Search the listing below for the word "will" and copy each line that holds it.
== Segment start ==
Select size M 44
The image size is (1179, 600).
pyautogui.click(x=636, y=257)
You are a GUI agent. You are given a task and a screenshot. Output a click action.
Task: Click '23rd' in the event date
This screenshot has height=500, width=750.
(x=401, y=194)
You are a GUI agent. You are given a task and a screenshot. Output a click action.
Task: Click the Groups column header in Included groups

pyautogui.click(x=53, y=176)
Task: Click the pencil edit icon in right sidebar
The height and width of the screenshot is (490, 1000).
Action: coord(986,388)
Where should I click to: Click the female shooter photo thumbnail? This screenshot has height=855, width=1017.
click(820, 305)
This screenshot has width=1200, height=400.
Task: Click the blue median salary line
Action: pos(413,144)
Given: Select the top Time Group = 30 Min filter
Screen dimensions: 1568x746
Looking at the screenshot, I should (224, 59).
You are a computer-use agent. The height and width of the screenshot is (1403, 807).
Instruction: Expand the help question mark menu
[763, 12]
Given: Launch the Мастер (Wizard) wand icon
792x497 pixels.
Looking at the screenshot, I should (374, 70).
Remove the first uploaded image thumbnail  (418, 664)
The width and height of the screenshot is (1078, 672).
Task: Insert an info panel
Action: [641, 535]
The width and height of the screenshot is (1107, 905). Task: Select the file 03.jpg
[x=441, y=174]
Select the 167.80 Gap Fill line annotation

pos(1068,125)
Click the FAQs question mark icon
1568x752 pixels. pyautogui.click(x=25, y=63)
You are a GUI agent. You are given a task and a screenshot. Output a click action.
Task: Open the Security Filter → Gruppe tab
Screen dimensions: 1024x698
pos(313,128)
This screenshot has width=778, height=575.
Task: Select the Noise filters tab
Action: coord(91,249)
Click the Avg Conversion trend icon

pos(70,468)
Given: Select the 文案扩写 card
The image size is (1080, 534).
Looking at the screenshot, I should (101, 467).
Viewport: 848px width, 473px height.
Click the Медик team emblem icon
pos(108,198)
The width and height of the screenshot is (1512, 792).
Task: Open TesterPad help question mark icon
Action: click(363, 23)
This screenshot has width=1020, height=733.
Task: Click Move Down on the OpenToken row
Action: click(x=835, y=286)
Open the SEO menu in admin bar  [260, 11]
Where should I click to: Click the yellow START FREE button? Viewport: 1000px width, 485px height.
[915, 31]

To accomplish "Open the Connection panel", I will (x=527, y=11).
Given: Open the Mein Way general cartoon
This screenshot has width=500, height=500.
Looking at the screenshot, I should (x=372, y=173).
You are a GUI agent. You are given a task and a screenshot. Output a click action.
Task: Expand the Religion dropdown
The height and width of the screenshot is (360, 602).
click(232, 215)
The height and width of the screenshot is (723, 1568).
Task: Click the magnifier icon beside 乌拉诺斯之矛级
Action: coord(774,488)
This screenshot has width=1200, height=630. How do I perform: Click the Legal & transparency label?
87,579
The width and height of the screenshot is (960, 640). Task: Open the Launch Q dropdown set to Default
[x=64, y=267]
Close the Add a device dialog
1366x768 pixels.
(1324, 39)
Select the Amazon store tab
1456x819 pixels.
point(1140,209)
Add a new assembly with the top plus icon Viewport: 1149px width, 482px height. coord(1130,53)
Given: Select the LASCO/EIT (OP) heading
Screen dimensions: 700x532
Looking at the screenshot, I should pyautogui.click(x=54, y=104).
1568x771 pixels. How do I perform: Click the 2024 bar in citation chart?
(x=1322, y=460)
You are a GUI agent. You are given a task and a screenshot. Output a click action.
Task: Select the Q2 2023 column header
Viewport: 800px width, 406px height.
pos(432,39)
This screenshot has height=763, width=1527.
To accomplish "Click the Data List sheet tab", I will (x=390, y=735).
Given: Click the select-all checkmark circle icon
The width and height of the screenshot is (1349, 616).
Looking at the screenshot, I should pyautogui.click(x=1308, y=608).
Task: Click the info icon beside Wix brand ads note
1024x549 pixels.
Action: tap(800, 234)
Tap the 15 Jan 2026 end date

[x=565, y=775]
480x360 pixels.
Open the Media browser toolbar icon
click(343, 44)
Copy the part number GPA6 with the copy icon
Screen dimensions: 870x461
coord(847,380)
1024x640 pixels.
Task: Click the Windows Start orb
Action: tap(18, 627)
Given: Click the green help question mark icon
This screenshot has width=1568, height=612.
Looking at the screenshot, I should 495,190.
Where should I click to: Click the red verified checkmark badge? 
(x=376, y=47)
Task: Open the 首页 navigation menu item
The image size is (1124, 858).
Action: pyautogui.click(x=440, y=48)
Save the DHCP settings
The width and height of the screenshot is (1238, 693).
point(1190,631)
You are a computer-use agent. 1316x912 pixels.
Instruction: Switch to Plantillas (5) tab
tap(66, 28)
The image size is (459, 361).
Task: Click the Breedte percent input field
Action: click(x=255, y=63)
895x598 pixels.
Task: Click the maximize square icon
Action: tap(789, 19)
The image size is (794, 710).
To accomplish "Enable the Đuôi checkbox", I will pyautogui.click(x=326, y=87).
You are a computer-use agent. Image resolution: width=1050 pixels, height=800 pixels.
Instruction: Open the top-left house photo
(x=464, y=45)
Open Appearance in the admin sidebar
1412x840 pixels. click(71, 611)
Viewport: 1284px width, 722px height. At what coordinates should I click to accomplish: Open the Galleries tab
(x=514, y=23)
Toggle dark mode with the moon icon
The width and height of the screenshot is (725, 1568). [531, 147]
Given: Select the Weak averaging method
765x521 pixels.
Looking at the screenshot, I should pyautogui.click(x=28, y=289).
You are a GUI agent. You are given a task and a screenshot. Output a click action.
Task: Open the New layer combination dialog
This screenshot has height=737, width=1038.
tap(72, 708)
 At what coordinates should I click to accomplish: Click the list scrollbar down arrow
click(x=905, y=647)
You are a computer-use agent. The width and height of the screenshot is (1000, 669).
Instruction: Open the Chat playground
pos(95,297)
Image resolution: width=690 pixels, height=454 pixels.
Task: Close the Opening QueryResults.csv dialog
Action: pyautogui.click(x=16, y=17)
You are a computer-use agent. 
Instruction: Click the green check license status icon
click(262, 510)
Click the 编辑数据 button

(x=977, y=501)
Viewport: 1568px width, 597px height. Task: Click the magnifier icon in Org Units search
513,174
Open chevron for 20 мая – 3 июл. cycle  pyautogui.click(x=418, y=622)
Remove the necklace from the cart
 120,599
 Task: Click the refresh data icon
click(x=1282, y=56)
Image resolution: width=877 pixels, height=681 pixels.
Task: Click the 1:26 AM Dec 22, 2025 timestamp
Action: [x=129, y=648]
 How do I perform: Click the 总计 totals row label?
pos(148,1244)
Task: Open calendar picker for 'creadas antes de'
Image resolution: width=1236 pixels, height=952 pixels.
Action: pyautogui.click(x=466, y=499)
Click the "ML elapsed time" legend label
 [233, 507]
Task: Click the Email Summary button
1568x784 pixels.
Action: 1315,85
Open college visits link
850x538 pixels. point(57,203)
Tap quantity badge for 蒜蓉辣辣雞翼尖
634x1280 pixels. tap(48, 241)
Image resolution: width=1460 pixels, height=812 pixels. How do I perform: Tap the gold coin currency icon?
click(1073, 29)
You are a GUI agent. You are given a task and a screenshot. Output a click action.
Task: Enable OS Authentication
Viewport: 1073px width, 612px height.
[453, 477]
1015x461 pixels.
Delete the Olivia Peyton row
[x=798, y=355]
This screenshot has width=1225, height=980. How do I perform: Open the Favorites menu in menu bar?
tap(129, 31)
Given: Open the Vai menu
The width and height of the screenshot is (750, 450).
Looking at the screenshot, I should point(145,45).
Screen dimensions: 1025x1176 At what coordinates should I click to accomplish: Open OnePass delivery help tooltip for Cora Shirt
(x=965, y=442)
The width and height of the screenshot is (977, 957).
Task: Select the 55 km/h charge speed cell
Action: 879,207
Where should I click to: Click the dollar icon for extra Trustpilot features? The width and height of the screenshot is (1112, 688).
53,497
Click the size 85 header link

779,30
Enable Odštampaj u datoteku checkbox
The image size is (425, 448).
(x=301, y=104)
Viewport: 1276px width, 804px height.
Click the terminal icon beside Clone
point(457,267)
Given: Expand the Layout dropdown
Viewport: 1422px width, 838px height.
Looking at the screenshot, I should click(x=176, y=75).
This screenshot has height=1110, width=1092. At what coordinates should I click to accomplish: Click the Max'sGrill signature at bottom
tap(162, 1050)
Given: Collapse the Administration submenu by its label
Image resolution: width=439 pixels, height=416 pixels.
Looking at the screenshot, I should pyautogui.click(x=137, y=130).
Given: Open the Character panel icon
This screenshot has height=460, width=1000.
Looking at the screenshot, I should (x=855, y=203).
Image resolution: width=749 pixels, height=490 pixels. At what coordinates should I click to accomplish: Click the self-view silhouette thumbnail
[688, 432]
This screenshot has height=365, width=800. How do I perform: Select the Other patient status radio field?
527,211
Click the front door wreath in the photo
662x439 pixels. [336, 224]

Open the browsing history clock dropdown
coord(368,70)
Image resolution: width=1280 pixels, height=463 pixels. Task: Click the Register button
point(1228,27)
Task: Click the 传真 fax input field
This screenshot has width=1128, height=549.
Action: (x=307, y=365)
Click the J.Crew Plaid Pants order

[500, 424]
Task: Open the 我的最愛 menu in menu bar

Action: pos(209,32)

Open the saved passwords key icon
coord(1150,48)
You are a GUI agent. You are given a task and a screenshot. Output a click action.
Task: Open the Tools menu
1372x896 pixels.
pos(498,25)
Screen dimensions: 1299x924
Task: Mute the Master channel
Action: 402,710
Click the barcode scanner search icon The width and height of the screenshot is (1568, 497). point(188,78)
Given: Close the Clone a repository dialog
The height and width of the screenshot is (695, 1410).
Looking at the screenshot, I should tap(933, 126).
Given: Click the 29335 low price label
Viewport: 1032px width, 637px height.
== Segment end ==
> _ANSWER FOR THE TASK_
To accomplish "Open the Connection panel", I will (x=527, y=11).
To accomplish "Click the Data List sheet tab", I will (x=390, y=735).
To accomplish "Enable the Đuôi checkbox", I will pyautogui.click(x=326, y=87).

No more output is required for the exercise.